» Polecenia:
[a] Przytocz dosłownie fragment tekstu o właścicielach sali bankietowej Promenada, od słów „Telewizja Polsat wyemitowała” aż do słów „10 w Białymstoku.” włącznie.
[b] Wypisz bez żadnych zmian wiersze zapisów od wiersza zawierającego „You are a computer-use agent. Viewport: 1235px” aż do wiersza zawierającego „Action: point(87,229)” włącznie.

» Tekst do przeczytania:
_ _ _

Telewizja Polsat wyemitowała poruszający reportaż o gehennie małżeństwa Bzurów – właścicieli sali bankietowej Promenada przy ulicy Wiklinowej 10 w Białymstoku.
Zobacz materiał telewizji Polsat >>
Bzurowie narazili się urzędnikom administracji Truskolaskiego. W konsekwencji w związku z budową drogi rozebrano im część parkingu przy lokalu – jak się później okazało niezasadnie. Pokrzywdzeni złożyli zawiadomienie do prokuratury, która uznała, że urzędnicy prezydenta przekroczyli uprawnienia i skierowała do sądu akt oskarżenia.
Mimo złamania prawa administracja Truskolaskiego nie poczuwa się do winy i nie zamierza dobrowolnie naprawiać szkody.
Na stronie internetowej ibialystok.blogspot.com można przeczytać o szokujących praktykach zgłaszanych przez pokrzywdzonych w związku z budową/przebudową dróg. Poniżej pikantne fragmenty:
"...W szeregu polskich miast wykształcił się mechanizm korupcyjny polegający na likwidacji przez władze samorządowe lub GDDKIA istniejących dojazdów do firm i domów pod pozorem przebudowy dróg, ustawiania ekranów akustycznych, „ochrony środowiska” czy „poprawy bezpieczeństwa”. Właściciele tych firm czy domów otrzymują wcześniej propozycję łapówki, w przypadku braku zapłaty realizowane są wobec nich groźby likwidacji istniejących dojazdów do firm i domów co ma doprowadzić do bankructwa firm, uniemożliwić użytkowanie domów..."

_ _ _

» Materiał źródłowy:
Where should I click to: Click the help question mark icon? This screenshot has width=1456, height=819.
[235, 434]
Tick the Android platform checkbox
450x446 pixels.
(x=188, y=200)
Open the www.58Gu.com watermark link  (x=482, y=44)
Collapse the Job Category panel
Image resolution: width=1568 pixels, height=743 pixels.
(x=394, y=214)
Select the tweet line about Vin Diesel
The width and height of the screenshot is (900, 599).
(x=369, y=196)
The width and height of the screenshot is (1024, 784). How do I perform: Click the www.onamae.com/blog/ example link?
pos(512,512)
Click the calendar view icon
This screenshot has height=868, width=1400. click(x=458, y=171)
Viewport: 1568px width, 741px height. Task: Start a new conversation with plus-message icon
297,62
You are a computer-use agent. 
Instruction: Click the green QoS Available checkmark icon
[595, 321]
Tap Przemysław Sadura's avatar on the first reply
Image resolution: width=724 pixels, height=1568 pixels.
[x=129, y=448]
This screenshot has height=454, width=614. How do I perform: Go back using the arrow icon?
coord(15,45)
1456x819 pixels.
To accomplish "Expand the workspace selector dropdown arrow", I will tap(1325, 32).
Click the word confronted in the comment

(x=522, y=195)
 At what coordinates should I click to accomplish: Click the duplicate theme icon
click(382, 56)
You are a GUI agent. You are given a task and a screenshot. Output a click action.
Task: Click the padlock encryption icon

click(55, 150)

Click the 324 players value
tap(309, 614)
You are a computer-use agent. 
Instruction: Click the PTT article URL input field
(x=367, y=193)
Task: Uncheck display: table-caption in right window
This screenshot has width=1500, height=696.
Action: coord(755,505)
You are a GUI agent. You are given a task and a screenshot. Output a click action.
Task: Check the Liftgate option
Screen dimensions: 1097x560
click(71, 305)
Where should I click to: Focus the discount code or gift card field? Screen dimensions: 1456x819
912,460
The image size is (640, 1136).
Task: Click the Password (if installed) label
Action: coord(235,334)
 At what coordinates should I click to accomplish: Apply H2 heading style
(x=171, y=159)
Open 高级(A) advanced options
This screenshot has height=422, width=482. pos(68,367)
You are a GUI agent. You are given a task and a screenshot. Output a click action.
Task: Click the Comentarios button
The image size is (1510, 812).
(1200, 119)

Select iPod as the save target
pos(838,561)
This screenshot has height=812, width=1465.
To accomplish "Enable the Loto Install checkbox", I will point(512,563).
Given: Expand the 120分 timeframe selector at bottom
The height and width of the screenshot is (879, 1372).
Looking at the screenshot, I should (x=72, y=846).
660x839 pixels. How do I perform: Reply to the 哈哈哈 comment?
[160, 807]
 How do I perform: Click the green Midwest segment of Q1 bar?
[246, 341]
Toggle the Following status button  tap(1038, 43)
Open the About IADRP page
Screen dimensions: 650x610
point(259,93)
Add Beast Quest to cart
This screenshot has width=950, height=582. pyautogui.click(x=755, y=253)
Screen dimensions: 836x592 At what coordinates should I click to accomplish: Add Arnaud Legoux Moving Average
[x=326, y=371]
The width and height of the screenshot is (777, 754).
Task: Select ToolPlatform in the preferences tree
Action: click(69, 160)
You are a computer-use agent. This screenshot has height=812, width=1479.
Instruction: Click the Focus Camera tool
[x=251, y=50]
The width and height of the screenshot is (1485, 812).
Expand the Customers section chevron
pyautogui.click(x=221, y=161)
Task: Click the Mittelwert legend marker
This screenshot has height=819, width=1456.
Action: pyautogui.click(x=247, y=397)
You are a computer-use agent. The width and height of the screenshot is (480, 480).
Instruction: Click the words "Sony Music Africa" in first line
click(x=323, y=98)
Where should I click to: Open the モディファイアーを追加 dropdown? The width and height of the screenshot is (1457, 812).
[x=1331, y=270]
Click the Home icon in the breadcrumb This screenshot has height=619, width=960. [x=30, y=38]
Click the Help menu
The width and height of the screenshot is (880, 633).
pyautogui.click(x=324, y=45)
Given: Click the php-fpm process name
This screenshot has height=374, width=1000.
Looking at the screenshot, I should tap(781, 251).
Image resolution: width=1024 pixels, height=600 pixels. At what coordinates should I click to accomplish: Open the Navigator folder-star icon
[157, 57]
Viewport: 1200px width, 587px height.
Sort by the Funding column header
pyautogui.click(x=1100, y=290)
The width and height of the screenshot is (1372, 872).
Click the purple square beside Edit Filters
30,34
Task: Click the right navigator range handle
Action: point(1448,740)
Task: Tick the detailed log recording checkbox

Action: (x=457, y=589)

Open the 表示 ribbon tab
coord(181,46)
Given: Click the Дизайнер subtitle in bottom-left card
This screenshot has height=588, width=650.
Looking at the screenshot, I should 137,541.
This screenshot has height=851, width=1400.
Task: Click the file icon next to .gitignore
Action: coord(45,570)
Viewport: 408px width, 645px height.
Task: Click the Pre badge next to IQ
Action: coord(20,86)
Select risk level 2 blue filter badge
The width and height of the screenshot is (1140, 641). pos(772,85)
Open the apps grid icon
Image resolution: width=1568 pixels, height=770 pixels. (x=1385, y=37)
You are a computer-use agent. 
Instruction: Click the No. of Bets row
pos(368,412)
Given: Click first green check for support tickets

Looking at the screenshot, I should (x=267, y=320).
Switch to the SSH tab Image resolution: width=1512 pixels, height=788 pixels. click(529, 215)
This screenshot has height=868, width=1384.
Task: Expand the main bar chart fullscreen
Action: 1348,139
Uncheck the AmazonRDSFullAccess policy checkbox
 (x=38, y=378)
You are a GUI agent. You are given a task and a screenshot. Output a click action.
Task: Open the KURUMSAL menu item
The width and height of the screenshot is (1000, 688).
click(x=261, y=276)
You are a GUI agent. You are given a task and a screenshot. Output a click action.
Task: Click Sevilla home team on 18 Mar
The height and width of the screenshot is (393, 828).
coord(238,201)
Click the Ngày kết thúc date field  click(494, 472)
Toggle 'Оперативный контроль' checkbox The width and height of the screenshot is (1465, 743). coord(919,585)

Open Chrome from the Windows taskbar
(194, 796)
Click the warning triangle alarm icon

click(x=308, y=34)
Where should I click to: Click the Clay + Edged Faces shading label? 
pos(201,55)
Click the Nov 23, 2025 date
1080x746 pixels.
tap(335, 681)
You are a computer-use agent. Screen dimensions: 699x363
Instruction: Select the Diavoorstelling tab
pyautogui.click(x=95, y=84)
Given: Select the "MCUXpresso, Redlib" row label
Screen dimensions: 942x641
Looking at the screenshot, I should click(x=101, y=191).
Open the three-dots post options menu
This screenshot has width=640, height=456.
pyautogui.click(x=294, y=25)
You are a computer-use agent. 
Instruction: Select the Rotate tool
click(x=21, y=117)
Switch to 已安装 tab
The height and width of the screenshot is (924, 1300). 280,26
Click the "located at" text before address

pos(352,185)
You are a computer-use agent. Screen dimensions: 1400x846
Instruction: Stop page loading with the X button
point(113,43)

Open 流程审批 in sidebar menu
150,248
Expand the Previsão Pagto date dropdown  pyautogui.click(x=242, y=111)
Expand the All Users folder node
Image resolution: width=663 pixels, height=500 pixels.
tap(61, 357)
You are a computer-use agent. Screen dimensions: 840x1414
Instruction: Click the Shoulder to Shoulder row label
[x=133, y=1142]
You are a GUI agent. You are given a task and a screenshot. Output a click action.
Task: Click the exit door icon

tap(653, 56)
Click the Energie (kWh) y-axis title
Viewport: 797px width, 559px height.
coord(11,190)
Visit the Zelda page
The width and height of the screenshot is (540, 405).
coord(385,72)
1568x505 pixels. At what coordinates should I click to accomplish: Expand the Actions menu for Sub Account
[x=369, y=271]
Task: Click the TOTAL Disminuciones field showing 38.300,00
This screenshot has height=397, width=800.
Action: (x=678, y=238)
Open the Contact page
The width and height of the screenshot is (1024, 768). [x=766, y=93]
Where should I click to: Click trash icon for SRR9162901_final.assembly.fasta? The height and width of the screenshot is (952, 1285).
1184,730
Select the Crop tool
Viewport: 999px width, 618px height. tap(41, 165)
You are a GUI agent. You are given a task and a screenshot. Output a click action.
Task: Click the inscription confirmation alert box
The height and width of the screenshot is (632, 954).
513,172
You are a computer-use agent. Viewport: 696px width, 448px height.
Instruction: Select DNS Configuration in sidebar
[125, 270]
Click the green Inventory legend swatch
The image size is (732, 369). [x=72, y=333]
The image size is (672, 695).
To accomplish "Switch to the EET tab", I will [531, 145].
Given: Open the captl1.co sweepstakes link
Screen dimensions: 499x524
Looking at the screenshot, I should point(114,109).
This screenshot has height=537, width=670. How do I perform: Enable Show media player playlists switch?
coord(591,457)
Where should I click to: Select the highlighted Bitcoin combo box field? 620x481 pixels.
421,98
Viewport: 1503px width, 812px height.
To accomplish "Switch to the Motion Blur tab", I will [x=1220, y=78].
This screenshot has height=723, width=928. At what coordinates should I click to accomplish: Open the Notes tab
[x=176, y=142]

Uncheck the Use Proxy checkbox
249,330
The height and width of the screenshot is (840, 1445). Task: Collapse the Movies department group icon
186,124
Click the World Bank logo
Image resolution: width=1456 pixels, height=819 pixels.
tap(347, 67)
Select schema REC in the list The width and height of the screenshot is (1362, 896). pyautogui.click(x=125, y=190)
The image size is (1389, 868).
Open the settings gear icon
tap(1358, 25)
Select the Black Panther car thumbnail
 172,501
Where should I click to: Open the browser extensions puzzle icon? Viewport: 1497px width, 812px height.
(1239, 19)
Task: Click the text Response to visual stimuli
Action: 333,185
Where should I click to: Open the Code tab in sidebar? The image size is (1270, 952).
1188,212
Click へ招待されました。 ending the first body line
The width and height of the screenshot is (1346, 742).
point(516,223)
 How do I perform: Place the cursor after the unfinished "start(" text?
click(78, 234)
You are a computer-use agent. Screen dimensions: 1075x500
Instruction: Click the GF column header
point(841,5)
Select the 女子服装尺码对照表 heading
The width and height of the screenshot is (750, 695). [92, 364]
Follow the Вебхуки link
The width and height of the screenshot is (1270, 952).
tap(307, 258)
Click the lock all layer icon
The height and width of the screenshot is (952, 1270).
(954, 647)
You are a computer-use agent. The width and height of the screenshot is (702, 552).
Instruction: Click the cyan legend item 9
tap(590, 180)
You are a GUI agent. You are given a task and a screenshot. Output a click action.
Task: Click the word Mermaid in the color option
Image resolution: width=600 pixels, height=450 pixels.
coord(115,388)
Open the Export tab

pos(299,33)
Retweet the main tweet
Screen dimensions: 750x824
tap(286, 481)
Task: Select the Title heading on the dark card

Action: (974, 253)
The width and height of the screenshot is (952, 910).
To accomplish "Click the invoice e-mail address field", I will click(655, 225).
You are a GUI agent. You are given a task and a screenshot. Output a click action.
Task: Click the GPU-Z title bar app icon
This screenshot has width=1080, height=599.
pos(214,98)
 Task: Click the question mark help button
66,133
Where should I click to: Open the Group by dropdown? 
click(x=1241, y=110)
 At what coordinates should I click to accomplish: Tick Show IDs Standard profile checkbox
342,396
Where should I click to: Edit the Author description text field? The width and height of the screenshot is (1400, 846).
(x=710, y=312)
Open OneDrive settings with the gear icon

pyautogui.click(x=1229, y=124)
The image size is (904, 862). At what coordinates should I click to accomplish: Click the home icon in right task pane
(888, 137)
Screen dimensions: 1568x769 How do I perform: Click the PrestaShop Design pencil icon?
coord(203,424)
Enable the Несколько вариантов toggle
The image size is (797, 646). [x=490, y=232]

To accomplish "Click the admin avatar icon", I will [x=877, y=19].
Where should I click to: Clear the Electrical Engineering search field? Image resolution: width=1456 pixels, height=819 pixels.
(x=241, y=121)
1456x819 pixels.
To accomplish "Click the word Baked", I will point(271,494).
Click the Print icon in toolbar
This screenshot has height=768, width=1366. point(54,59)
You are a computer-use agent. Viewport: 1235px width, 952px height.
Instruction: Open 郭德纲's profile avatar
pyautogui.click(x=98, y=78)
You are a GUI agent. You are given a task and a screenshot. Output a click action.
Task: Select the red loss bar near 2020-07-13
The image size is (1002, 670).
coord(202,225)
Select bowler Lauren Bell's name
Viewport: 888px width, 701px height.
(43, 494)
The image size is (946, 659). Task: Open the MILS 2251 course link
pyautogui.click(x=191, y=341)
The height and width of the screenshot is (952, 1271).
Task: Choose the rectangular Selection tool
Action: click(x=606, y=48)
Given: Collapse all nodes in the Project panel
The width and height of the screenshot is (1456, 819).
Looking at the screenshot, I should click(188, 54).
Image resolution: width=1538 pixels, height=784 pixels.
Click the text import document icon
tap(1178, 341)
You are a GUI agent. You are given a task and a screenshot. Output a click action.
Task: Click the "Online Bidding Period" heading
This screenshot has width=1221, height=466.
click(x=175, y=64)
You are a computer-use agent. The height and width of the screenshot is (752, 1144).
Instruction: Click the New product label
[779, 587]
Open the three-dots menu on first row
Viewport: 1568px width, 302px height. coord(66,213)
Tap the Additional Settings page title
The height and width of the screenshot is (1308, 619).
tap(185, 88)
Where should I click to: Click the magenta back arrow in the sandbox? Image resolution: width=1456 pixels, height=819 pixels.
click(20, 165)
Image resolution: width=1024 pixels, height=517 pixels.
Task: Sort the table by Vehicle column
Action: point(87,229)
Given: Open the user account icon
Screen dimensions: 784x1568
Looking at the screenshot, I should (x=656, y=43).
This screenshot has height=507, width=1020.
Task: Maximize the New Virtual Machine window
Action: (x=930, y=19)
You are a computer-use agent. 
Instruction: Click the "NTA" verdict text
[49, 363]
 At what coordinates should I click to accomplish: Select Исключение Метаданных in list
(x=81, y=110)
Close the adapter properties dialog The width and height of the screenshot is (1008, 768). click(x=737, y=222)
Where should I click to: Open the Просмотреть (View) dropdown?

_ _ _

» Odpowiedzi:
[a]
Telewizja Polsat wyemitowała poruszający reportaż o gehennie małżeństwa Bzurów – właścicieli sali bankietowej Promenada przy ulicy Wiklinowej 10 w Białymstoku.

[b]
You are a computer-use agent. Viewport: 1235px width, 952px height.
Instruction: Open 郭德纲's profile avatar
pyautogui.click(x=98, y=78)
You are a GUI agent. You are given a task and a screenshot. Output a click action.
Task: Select the red loss bar near 2020-07-13
The image size is (1002, 670).
coord(202,225)
Select bowler Lauren Bell's name
Viewport: 888px width, 701px height.
(43, 494)
The image size is (946, 659). Task: Open the MILS 2251 course link
pyautogui.click(x=191, y=341)
The height and width of the screenshot is (952, 1271).
Task: Choose the rectangular Selection tool
Action: click(x=606, y=48)
Given: Collapse all nodes in the Project panel
The width and height of the screenshot is (1456, 819).
Looking at the screenshot, I should click(188, 54).
Image resolution: width=1538 pixels, height=784 pixels.
Click the text import document icon
tap(1178, 341)
You are a GUI agent. You are given a task and a screenshot. Output a click action.
Task: Click the "Online Bidding Period" heading
This screenshot has width=1221, height=466.
click(x=175, y=64)
You are a computer-use agent. The height and width of the screenshot is (752, 1144).
Instruction: Click the New product label
[779, 587]
Open the three-dots menu on first row
Viewport: 1568px width, 302px height. coord(66,213)
Tap the Additional Settings page title
The height and width of the screenshot is (1308, 619).
tap(185, 88)
Where should I click to: Click the magenta back arrow in the sandbox? Image resolution: width=1456 pixels, height=819 pixels.
click(20, 165)
Image resolution: width=1024 pixels, height=517 pixels.
Task: Sort the table by Vehicle column
Action: point(87,229)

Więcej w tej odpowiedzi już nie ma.